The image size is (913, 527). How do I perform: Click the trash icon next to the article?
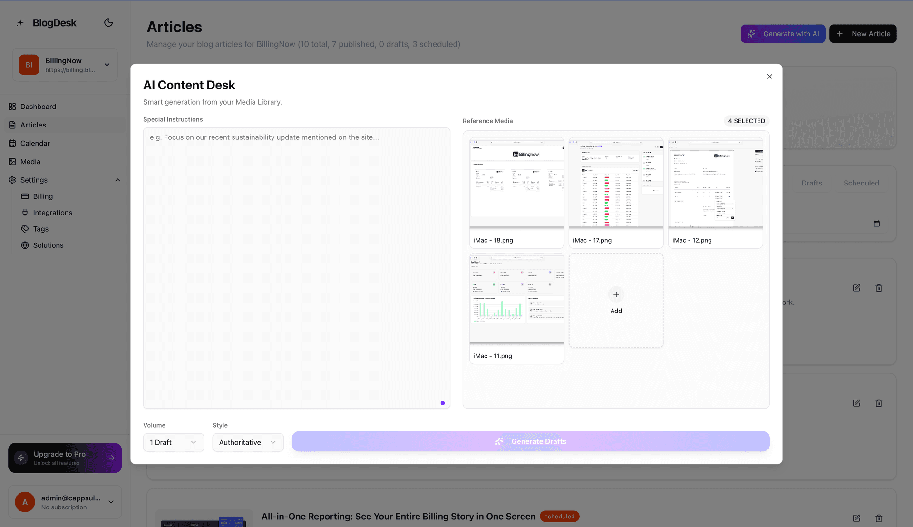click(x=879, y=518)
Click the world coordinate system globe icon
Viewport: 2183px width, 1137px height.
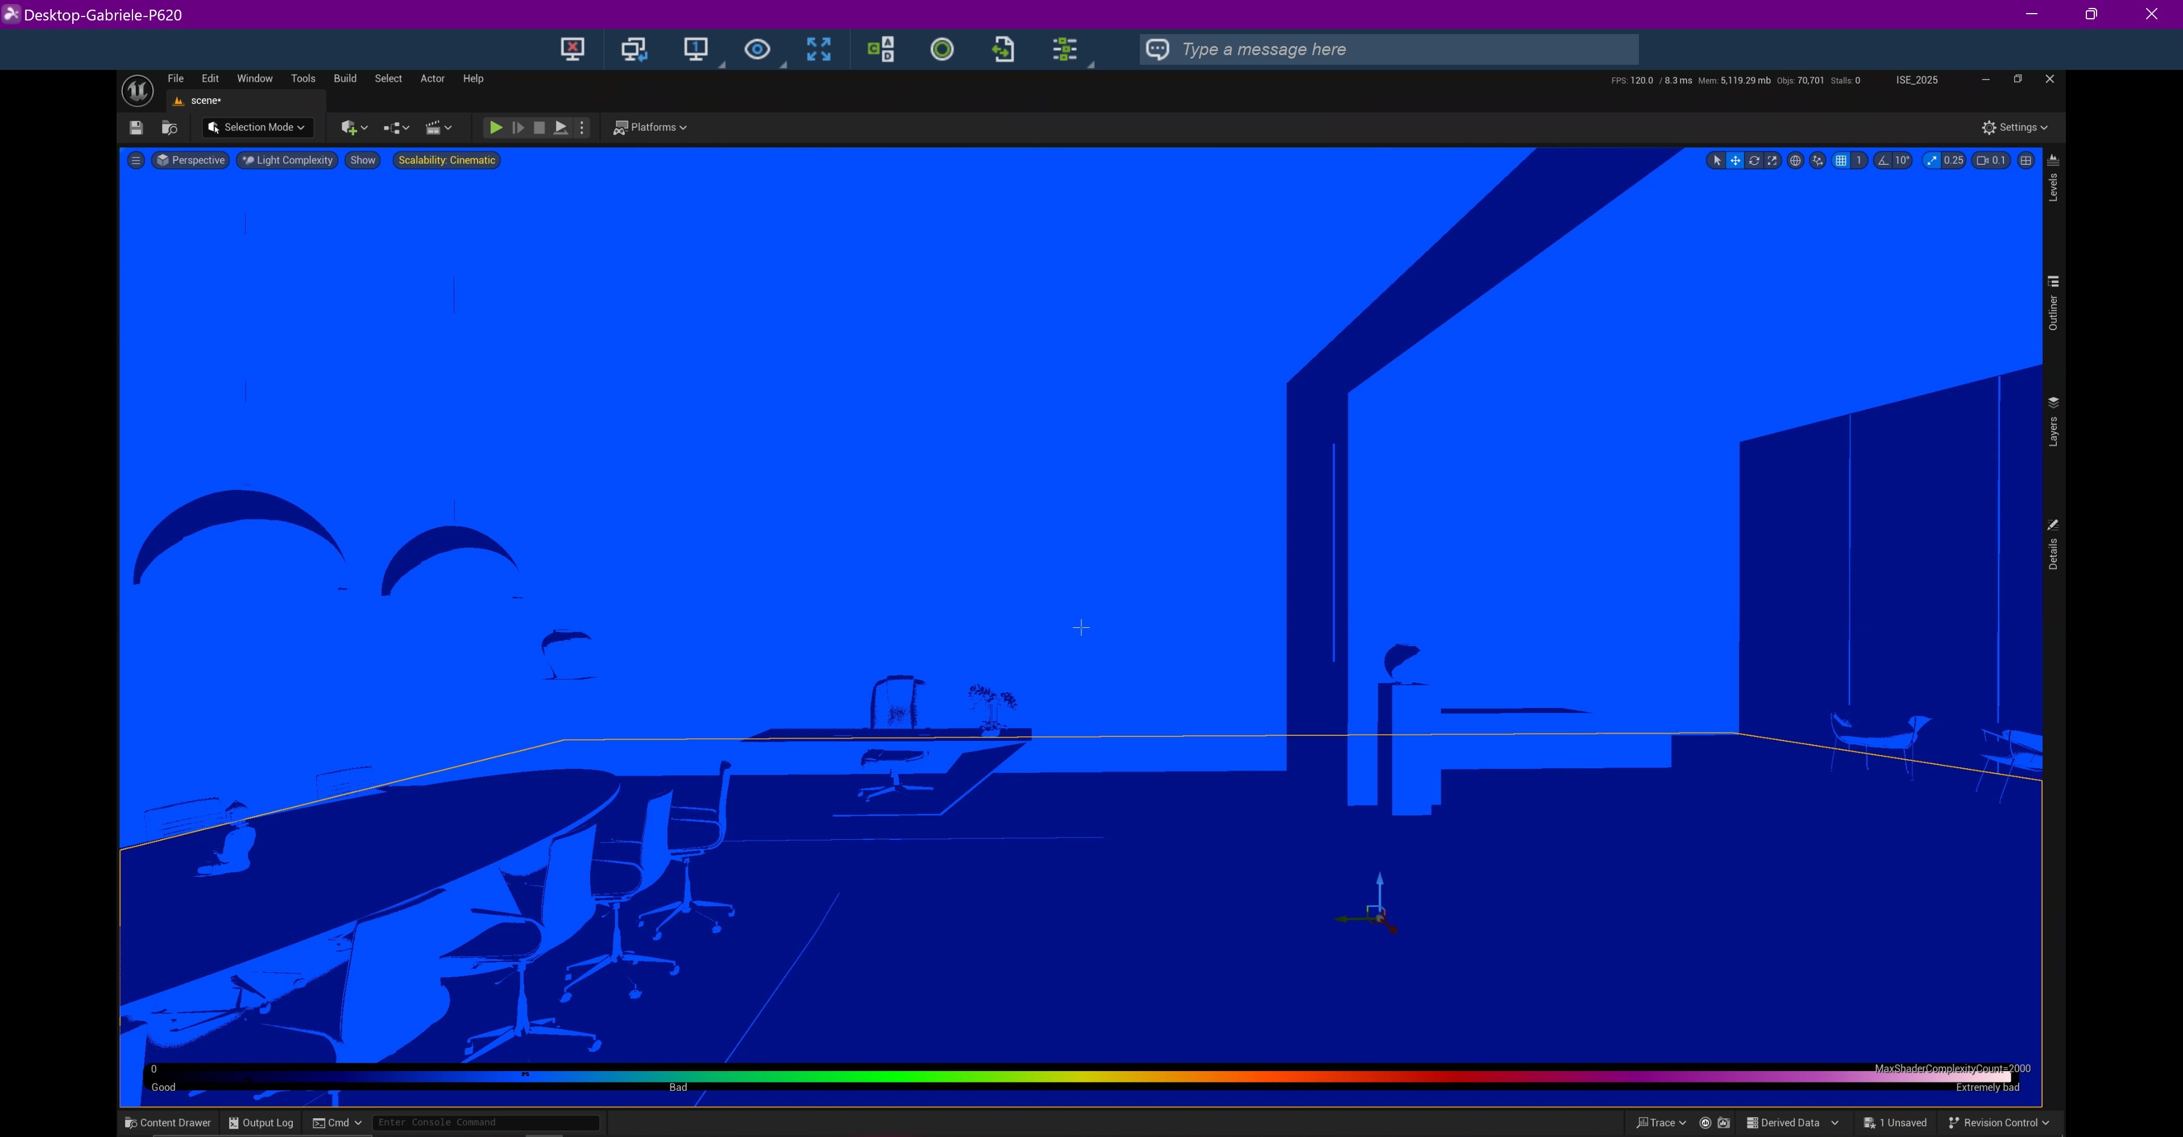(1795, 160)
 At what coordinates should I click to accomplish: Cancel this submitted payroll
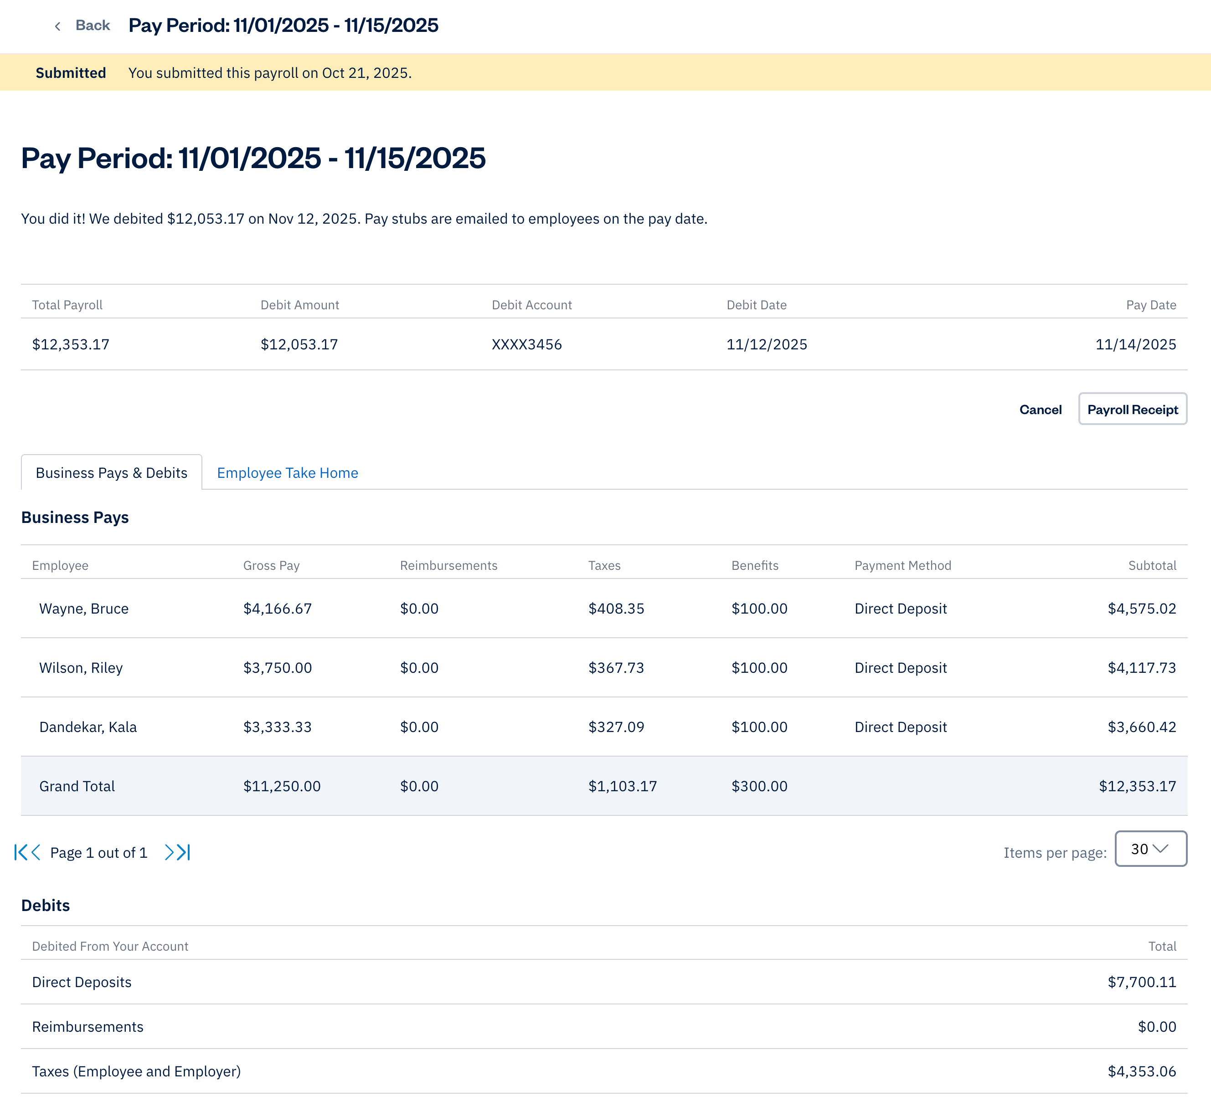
* * *
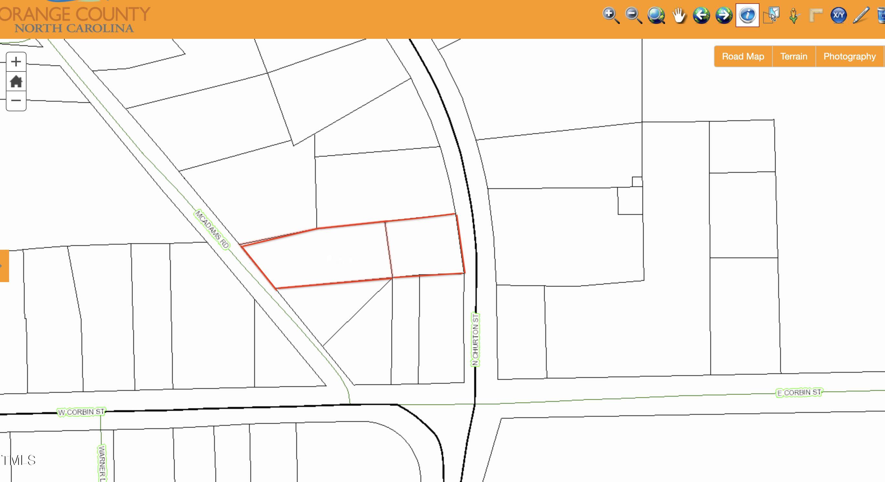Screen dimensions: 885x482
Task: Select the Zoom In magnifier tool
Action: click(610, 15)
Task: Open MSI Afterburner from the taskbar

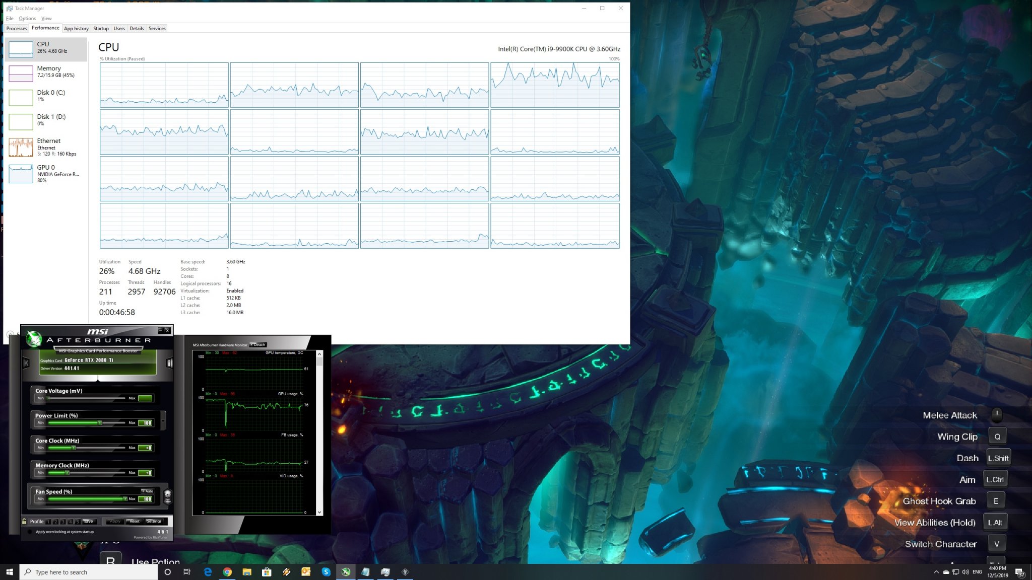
...
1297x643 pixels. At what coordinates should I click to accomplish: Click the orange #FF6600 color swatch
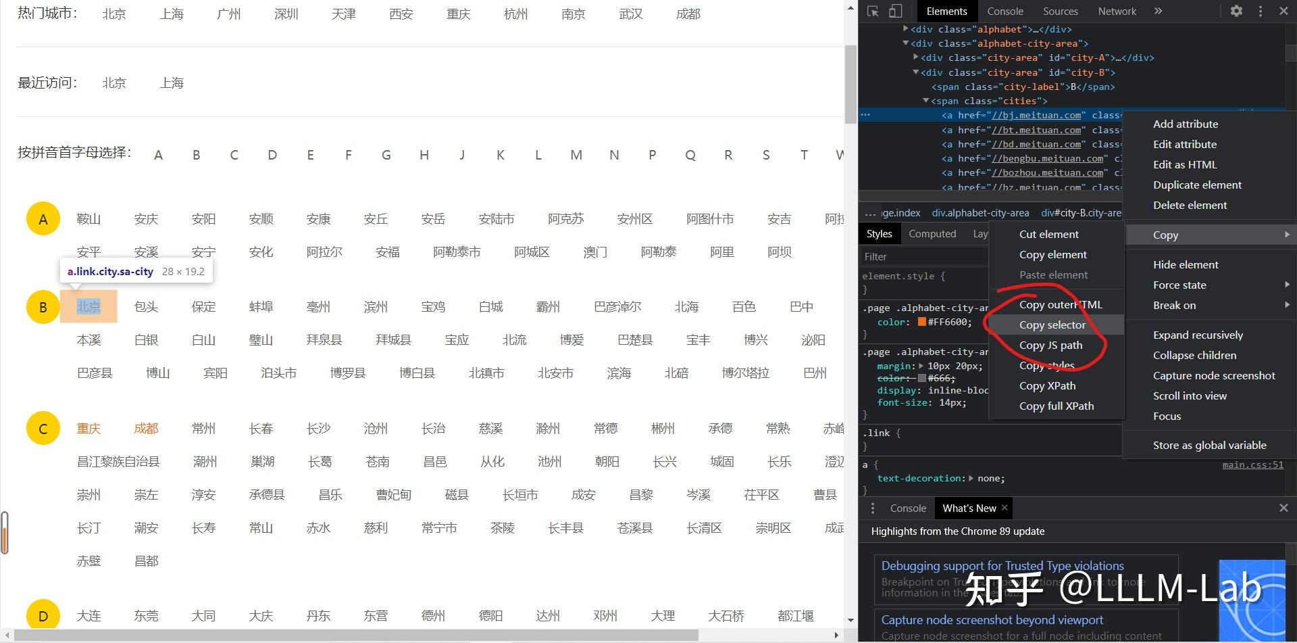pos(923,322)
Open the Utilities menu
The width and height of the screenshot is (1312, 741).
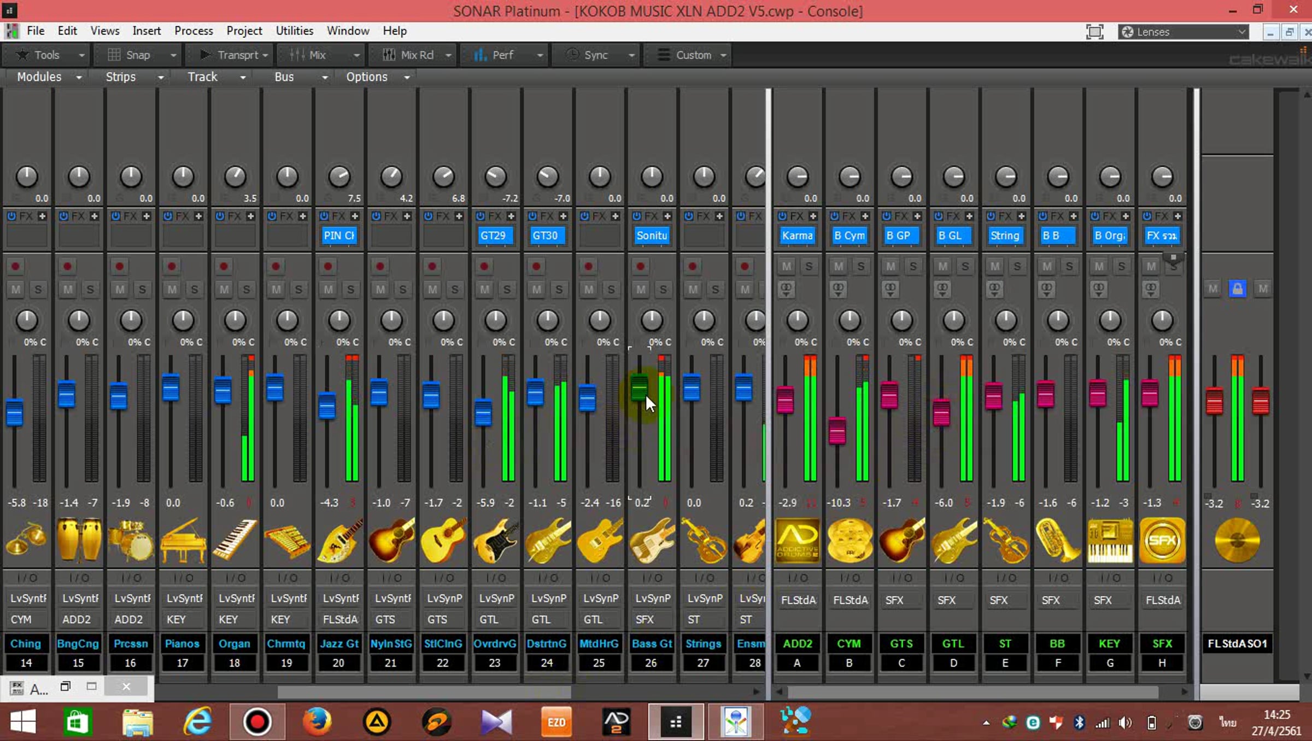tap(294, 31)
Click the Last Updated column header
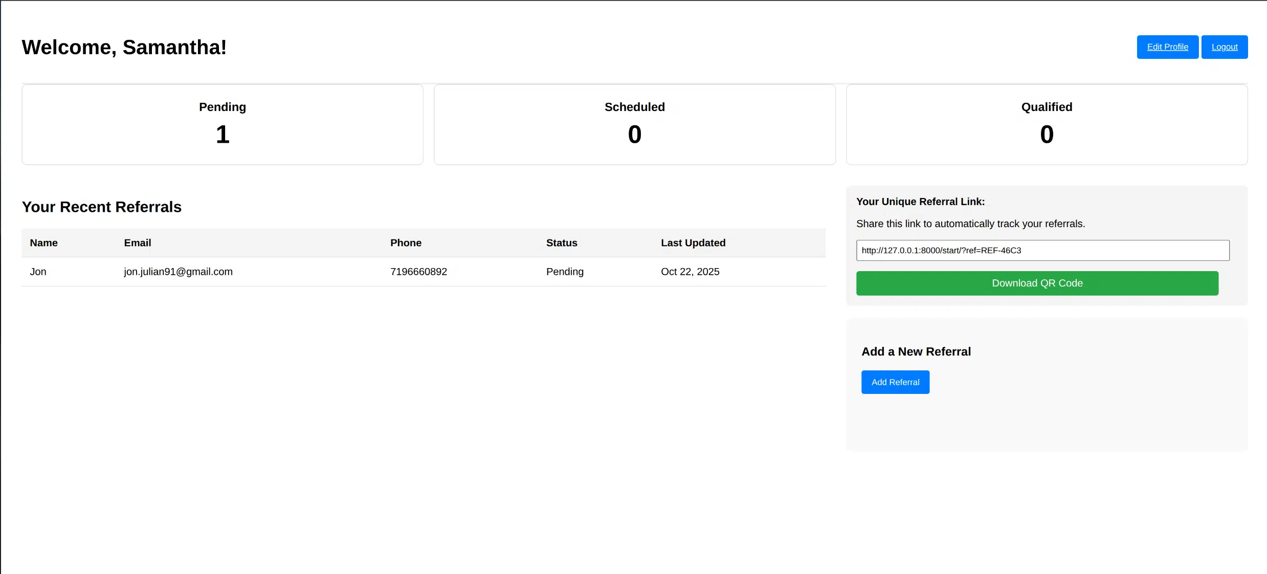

What the exercise asks >> Using the material above, return each line in which the word "Open" occurs.

Exercise solution >>
Task: Open MSI Afterburner from the taskbar
Open the Utilities menu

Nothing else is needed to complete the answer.